Selected excerpt:
Several European manufacturers whose products have received high ratings on EPA's gas mileage test immediately welcomed the proposal. Detroit's automakers were initially noncommittal, although a spokesman for Ford protested that variation in driving conditions and driving styles made accurate prediction of gas mileage difficult. Sansom's pointed warning that "if the consumer can't see a label on the car, that ought to tell him something" apparently hit home. On September 12, the agency announced that General Motors, Ford, Chrysler, and eight foreign manufacturers, together accounting for some ninety percent of the new car market in the United States, had agreed to place labels on their cars. Many other companies are still considering the proposal. Only one, Peugeot, has formally rejected it.
Reducing the consumption of petroleum used by automobiles could have a substantial beneficial effect on the nation's air pollution problems, its balance of payments, and its energy use. Transportation (of all kinds) is responsible for more than half the total weight of air pollution emissions in the country.2 Automobile use accounts for around 14 percent of the energy used in this country.3 Transportation of all kinds used more than half the domestic petroleum budget;4 presently 23 percent of the nation's petroleum is imported, but some sources estimate that by 1985 57 percent will have to be imported.5
EPA has presented the automakers with a choice of labels for their cars. The first is a table showing average mile per gallon performance and fuel costs for cars in different weight categories, as measured by the agency in uniform tests simulating commuting conditions, with the weight class of the particular vehicle indicated. The second label would show the results of EPA's tests of the individual model in addition to the information on the first type of label. According to EPA, the initial response indicates that 80 percent of foreign cars, but only 35 percent of U.S.-made autos, will carry the more specific labels. In either case, the information shows forcefully the long-term costs to the consumer of indulging a taste for big cars — for example, a 4,500 pound car costs twice as much to fuel as one weighing 2,500 pounds — and might help curb "impulse buying" of needlessly large and powerful autos.
In addition to these proposed labels, on August 24, 1973, Deputy Assistant Secretary of the Interior Eric Zausner told the New York Times that his agency was working in cooperation with the Department of Transportation, the Council on Environmental Quality, and EPA to develop legislation that would tax new autos according to their weight, horsepower, or both.

Stored rows:
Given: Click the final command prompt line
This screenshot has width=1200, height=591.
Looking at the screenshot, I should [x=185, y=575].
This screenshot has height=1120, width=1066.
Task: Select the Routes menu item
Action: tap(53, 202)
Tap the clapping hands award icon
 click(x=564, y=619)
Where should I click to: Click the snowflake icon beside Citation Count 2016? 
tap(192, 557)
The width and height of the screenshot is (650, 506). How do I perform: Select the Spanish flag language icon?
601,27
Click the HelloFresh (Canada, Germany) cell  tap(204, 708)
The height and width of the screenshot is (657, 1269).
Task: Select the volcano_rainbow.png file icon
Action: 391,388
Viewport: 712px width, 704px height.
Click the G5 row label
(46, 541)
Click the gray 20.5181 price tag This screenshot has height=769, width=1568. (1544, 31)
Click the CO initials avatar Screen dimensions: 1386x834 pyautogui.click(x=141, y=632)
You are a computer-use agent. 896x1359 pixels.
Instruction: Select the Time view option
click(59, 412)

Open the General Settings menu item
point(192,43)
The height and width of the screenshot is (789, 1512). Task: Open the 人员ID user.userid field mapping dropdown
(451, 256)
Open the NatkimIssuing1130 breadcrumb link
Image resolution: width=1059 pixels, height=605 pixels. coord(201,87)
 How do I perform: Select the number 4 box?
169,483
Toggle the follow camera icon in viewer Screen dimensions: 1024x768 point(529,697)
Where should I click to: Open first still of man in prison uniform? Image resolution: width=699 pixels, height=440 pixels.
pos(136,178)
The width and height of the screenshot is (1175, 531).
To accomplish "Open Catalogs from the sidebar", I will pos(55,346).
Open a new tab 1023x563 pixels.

Tasks to carry out:
(1) In the passage on automobile gas mileage labels, which manufacturer formally rejected the labeling proposal?
(2) From the passage on automobile gas mileage labels, quote the stretch from "In addition to these" through "horsepower, or both.".
(3) Extend the passage on automobile gas mileage labels from where it stops.

Response list:
(1) Peugeot

(2)
In addition to these proposed labels, on August 24, 1973, Deputy Assistant Secretary of the Interior Eric Zausner told the New York Times that his agency was working in cooperation with the Department of Transportation, the Council on Environmental Quality, and EPA to develop legislation that would tax new autos according to their weight, horsepower, or both.

(3)
Not all the impetus for decreasing autos' size and increasing their efficiency comes from the Executive Branch, however. At the same time, Congress is considering a variety of bills with similar purposes. Congressman Wyatt's bill (H.R. 9108) would place a graduated bodyweight tax on automobiles, and an absolute upper limit of 3,500 pounds, substantially below levels for currently produced full-sized cars. Bills introduced by Congressman Vanik (H.R. 7531) and by Senators Moss (S.2036), Hollings (S. 1903), and Jackson (S. 2176) would set a graduated tax on the energy-efficiency of autos, as measured by their mile-per-gallon ratios, an approach which has long been used successfully in Europe to help keep autos small.6 [3 ELR 10144] Hollings' and Jackson's proposals include minimum efficiency standards as well, and several of the bills would require labeling to show rates of fuel consumption. The proposals vary in their severity; Vanik would place a $256 tax on autos which test at less than 7 miles per gallon, while the Moss bill sets a $900 fee for cars in that category.
The proposals advanced for dealing with the problem of the unnecessarily large car offer a useful illustration of three major approaches — to be discussed very briefly in this Comment — to environmental protection generally; public education, conventional direct regulation, and an array of economic incentives. EPA's labeling program assumes that better informed citizens will make purchases more advantageous to themselves and the environment; direct regulation is exemplified by suggestions for minimum efficiency or maximum weight standards, and would involve legal prohibition of non-complying autos. The category of incentives for environmentally beneficial activities — and disincentives for those which are harmful — would include the proposed graduated tax on autos' mile per gallon ratios, a method which would encourage the manufacture and purchase of efficient cars without denying the right to own and operate big autos to citizens prepared to pay the price.
It is debatable whether this latter approach aims primarily for what economists would call "substitution effects" or "internalization of costs." The former refers to the alternative products, and behavior patterns which an individual will adopt when a charge makes a particular activity or commodity more expensive than it is worth to him. "Internalization of costs," on the other hand, denotes incorporation into the selling price of a product or service its full social costs, long term as well as short. The same change might have dual purposes: for example, a liquor tax might be designed both to discourage alcohol consumption and increase purchases of non-alcoholic beverages while at the same time it would finance programs to educate the young on the dangers of alcohol abuse and to rehabilitate alcoholics. A tax on mile per gallon would seem clearly to fall primarily in the category of taxes designed to achieve substitution effects, as the dollar cost of remedying depletions of energy resources and increases in air pollution remains highly speculative, while the basic need for some form of transportation remains high.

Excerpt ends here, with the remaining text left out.